Yesterday, I sort of gave myself a "diabetes free day" by eating a double load of noodle-free lasagna, with lots of cheese and lots of tomato sauce, along with zucchini ribbons for noodles and onions. It was delicious, and having served it to friends, I know that some think it's just regular lasagna. For me, I haven't adjusted the ingredients in the ideal ratio, and it's really high in tomato sauce, which is actually pretty sweet. And zucchini doesn't mean "little sweet one" in Italian for no reason. So I ate more of it than I needed to, and woke up this morning weighing more than I want and with blood sugars higher than I want. While I don't like having diabetes, I feel like it's offered me a gift in that if I want to increase the odds of being healthy, I am "condemned to a life of healthy eating." If I honor how my body is compromised, and am humble to what it needs rather than fighting it, then I do indeed limit what I eat, and yet, what I eat does taste delicious. Five almonds, for instance, can taste incredibly sweet--with that delicate sweetness I remember from Angel Food cake, only more complex. And the few times I've taken a taste of something as sweet as Angel food, well, now it tastes harsh and like a blunt instrument. Same thing with cheesecake, which I used to crave. Now, it feels better to eat just whipped cream with nutmeg as the spice and fresh grated vanilla bean, and it's plenty decadent. The other is like being wrapped in a smothering sweet blanket. If I had days and days without diabetes, I wonder if I'd be pounds and pounds heavier, and victim to all kinds of food cravings that, as long as I bow to them and say they always win, I just don't engage with, and thus, find pleasure in the other foods I eat. So for me, at this point in my life, an extra portion of extra-tomato zucchini lasagna counts as a diabetes free day. That's close enough to an edge on a narrow and beautiful path it's my destiny to walk, and sometimes, to run along and dance.
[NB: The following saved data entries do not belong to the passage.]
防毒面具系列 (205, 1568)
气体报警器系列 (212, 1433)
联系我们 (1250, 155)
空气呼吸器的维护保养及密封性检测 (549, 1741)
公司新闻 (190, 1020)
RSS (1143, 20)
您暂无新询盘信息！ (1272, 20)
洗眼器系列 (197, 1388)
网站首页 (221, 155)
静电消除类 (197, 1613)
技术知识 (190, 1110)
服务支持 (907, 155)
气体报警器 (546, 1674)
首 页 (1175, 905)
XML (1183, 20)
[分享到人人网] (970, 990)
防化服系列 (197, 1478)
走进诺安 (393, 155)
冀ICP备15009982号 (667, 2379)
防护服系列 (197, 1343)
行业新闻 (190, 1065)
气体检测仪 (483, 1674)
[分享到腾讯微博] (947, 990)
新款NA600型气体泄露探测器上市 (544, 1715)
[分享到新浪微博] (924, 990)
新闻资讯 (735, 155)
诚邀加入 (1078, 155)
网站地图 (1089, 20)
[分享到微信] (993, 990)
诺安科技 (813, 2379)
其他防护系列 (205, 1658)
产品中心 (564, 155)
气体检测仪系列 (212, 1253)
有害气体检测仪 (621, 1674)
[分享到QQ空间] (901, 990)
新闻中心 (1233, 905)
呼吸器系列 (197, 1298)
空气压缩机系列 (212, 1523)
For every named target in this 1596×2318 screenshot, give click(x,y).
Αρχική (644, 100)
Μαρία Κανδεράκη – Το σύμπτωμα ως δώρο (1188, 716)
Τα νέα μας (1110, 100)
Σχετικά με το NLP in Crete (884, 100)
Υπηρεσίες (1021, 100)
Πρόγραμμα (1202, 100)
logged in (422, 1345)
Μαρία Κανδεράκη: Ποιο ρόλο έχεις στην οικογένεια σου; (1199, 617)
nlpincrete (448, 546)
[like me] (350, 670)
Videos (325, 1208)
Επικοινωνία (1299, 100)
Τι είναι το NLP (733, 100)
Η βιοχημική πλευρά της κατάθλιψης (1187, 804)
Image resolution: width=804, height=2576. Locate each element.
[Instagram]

Very well stated Shelly. In the end dealing with our condition is really more mental than anything else. I too view it as a gift of sorts because I'm taking better care of myself and eating healthier at least by my own lights.

Its true that I'm a glass half full guy as it seems you are, but this little bit of mental engineering is sure helpful in dealing with this year after year.

Is that a Goose in your picture? I remember when I was quite small being absolutely terrified of my grandmothers Geese. They would open their wings wide and chase me around!